Maintenence for a Macbook Pro that is starting to feel sluggish

Discussion in 'MacBook Pro' started by Robg54, May 6, 2008.

  1. Robg54 macrumors member

    Joined:
    Jan 27, 2008
    #1
    My MBP has been feeling a little sluggish. It is relatively new, maybe 8-10 months old. I stll have Tiger, but will be upgrading to Leopard soon.

    It feels like it has been slower than normal to open up programs lately. I have also been having some problems with my web browsers. (Firefox will sometimes just stop loading webpages graphics and will just show text.) I'm not sure if these are connected at all.

    If I was still using a PC this is where I would erease any junk programs and like defrag the hard drive and stuff. Being as how I am a relative mac newbie I don't know what, if any, action I can take to keep it running like new. I checked the programs in the "Utilities" folder in applications, but didn't see anything that really seemed helpful.

    Like I said, I am going to be installing Leopard (and I will be boot camping vista soon afterwards) and would much prefer to begin with a system that i running ship shape.
     
  2. spooky mulder macrumors regular

    Joined:
    Apr 5, 2008
    Location:
    ca
    #2
    get the program called "onyx" it works pretty well for me with cleaning/scripts and general maintenance.
     
  3. squeeks macrumors 68040

    squeeks

    Joined:
    Jun 19, 2007
    Location:
    Florida
    #3
    still dosenet hurt to reinstall every so often, if you're upgrading to leopard do a full install, how much ram do you have?
     
  4. Robg54 thread starter macrumors member

    Joined:
    Jan 27, 2008
    #4
    I upgraded to 4gb:) It shoudn't be slow. Maybe I will do a fresh install. I'm just worried about getting everything I have over again. I guess it neednt be a worry...
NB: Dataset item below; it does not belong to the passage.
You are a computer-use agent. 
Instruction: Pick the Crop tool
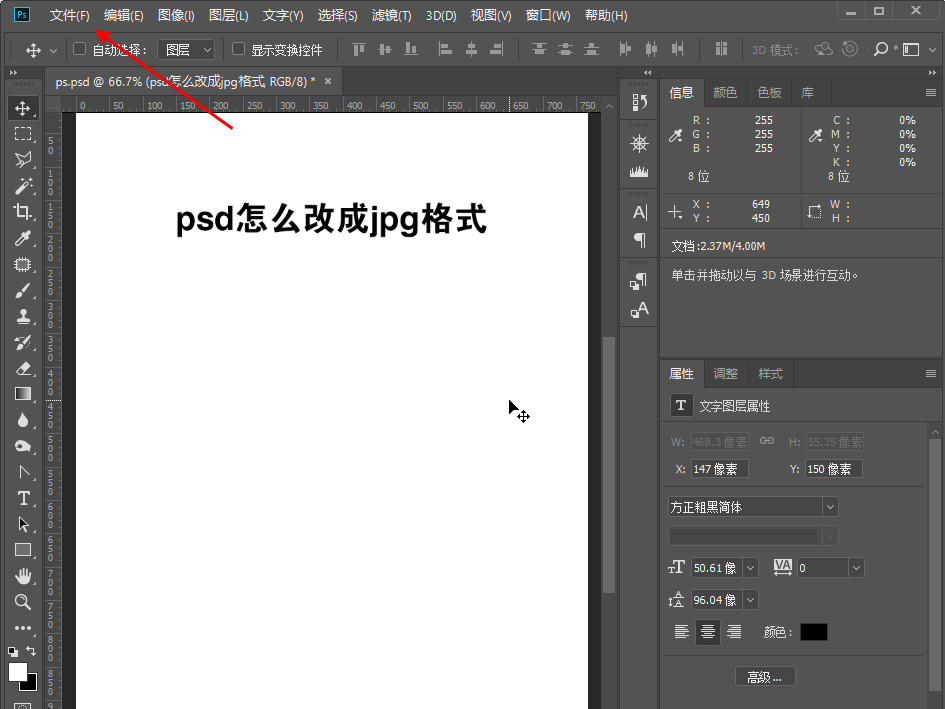[23, 212]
    I'll deff try Onyx. Thanks for the advice.
     
  5. squeeks macrumors 68040

    squeeks

    Joined:
    Jun 19, 2007
    Location:
    Florida
    #5
    just get leopard, its a pretty decent OS now that we're on .2, and .3 should be right around the corner
     
  6. spooky mulder macrumors regular

    Joined:
    Apr 5, 2008
    Location:
    ca
    #6
    no prob, let us know how it works.
     
  7. alphaod macrumors Core

    alphaod

    Joined:
    Feb 9, 2008
    Location:
    NYC
    #7
    You can also defrag your HDD. It helps a bit.

    Others: Don't give me crap about HFS not needing defrag; it does.
     
  8. spooky mulder macrumors regular

    Joined:
    Apr 5, 2008
    Location:
    ca
    #8

    how do you defrag?
     
  9. marbles macrumors 68000

    marbles

    Joined:
    Apr 30, 2008
    Location:
    EU mostly
    #9
    ... you could also ' repair permissions ' by using the install disc that came with your Mac , it's quite a good idea to do that after installing any software


    hope this helps
     
  10. mahonmeister macrumors 6502

    Joined:
    Jun 9, 2006
    Location:
    Redlands, CA
    #10
    iDefrag
    Drive Genius

    Unfortunately neither one is free but I have personally used iDefrag and it works great (it's also cheaper). You can't defrag your startup disk so you have to either burn it to a cd, create a partition, or put your mac in Firewire Target Disk mode and use another mac to defrag it.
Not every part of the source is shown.